--- Begin ---
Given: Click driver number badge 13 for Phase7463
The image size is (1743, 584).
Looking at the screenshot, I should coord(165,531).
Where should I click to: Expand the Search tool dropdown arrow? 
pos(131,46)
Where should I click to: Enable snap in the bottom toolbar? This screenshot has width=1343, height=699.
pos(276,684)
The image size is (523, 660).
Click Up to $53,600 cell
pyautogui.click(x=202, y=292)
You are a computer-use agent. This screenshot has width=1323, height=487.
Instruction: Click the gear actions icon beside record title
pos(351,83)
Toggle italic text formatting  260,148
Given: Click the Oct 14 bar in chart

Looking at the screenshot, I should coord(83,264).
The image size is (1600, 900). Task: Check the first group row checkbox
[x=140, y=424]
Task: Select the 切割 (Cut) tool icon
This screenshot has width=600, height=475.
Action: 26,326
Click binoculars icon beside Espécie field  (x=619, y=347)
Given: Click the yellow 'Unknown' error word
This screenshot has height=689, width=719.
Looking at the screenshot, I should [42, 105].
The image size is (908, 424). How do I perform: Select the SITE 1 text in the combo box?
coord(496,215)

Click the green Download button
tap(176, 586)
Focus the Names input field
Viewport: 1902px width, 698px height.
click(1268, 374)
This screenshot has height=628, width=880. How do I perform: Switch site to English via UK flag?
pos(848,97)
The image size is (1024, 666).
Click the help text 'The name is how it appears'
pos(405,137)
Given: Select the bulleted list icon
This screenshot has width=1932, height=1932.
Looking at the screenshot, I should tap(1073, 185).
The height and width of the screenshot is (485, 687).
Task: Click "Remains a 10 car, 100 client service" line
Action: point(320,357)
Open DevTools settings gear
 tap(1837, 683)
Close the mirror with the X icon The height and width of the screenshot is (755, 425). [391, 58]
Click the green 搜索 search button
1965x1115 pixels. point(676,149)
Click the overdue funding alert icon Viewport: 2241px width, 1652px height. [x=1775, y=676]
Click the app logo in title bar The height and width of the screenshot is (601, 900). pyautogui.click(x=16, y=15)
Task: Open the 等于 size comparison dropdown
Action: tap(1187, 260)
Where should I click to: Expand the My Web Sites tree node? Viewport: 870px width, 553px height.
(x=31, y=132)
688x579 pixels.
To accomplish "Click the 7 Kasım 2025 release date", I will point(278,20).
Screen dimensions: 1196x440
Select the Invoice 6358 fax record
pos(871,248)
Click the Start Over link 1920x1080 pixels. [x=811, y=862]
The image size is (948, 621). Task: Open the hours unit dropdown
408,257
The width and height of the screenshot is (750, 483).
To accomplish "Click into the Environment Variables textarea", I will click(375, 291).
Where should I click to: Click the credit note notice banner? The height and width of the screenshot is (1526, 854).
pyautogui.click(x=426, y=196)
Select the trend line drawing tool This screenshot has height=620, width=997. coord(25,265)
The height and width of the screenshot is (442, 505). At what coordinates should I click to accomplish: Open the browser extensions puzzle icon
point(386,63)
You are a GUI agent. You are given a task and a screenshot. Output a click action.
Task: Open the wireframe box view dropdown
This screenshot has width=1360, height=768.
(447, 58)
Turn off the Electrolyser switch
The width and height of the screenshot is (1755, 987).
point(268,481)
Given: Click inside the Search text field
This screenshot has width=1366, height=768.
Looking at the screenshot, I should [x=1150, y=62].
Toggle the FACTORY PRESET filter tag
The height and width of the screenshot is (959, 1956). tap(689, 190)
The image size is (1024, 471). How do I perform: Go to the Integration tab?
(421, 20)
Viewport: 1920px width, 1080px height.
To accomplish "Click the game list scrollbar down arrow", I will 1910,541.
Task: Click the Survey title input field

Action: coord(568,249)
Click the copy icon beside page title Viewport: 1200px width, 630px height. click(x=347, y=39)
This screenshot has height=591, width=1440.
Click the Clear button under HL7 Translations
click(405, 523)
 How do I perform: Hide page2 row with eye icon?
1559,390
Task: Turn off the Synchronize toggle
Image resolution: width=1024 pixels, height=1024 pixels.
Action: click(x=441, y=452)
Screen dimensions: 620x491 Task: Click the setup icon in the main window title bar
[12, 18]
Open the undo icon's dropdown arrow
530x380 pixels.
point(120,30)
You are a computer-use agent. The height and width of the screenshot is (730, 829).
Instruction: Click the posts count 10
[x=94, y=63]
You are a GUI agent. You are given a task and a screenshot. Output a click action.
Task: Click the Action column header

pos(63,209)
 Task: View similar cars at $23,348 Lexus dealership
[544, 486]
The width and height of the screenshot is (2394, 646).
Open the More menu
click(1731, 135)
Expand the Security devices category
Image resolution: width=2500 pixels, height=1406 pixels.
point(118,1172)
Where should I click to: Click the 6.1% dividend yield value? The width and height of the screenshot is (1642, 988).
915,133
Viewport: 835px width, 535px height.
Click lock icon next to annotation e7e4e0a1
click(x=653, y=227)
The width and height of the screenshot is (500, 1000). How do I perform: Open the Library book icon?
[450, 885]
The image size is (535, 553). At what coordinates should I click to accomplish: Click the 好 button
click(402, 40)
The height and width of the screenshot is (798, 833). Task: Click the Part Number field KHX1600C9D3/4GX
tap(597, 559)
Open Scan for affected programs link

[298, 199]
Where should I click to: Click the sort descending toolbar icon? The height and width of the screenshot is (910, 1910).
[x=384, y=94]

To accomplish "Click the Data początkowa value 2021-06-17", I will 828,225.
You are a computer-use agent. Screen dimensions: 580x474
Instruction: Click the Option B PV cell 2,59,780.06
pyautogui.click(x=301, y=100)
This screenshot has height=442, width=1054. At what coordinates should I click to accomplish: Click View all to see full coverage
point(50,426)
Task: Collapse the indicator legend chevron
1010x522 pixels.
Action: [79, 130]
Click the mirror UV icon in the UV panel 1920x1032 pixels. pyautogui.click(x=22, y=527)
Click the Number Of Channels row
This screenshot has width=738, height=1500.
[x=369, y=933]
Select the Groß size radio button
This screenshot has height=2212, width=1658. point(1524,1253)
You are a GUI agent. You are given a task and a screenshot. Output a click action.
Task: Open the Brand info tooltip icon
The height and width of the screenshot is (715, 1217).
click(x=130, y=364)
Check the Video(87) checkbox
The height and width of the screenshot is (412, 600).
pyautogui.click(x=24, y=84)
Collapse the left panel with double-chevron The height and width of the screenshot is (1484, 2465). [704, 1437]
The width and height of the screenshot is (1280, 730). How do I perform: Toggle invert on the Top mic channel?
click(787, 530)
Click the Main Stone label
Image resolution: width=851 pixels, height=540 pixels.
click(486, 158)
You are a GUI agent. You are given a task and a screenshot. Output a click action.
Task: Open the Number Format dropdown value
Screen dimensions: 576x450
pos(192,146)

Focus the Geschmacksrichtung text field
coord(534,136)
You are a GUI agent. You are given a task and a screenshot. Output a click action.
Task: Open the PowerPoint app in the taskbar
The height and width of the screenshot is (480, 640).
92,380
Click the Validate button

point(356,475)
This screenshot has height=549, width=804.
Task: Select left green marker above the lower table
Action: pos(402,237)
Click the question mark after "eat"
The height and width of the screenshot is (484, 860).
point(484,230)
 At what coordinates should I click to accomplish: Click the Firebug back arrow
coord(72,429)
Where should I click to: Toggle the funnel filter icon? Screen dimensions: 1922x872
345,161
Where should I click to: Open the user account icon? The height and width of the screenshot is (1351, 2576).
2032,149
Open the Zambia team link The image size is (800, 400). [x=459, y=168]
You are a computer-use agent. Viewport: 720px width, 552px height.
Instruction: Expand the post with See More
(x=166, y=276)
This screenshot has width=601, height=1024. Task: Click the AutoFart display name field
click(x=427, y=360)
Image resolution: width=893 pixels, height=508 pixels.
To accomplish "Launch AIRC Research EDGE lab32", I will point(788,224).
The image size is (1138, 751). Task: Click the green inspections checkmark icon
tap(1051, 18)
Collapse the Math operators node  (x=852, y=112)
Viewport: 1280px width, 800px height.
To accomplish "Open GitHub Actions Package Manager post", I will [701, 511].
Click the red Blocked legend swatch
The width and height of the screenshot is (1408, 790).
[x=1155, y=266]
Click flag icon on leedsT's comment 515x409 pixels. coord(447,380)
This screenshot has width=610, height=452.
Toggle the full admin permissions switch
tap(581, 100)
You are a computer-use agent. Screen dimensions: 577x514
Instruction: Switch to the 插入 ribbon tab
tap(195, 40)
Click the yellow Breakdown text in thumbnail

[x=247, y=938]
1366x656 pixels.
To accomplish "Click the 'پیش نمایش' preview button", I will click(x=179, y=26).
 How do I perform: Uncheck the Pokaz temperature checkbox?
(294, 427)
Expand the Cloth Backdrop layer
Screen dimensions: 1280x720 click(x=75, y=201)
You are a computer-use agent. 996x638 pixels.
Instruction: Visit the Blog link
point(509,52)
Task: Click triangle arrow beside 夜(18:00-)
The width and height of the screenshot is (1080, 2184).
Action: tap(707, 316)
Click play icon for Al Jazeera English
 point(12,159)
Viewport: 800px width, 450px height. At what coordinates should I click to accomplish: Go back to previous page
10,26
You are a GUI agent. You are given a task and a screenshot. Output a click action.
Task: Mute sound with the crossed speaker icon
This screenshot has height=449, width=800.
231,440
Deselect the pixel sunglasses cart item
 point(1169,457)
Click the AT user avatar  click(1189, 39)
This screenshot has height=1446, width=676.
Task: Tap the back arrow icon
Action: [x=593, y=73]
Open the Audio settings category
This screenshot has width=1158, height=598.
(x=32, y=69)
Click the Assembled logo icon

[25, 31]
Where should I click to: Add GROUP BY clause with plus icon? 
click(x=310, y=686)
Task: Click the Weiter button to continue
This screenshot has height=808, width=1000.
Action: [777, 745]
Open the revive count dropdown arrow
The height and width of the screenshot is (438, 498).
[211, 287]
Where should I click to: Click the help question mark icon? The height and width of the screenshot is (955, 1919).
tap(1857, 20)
--- End ---
_Your task_:
Echo the records verbatim, starting at the first line and ending at the line containing "pyautogui.click(x=202, y=292)".

_Completed task_:
Given: Click driver number badge 13 for Phase7463
The image size is (1743, 584).
Looking at the screenshot, I should coord(165,531).
Where should I click to: Expand the Search tool dropdown arrow? 
pos(131,46)
Where should I click to: Enable snap in the bottom toolbar? This screenshot has width=1343, height=699.
pos(276,684)
The image size is (523, 660).
Click Up to $53,600 cell
pyautogui.click(x=202, y=292)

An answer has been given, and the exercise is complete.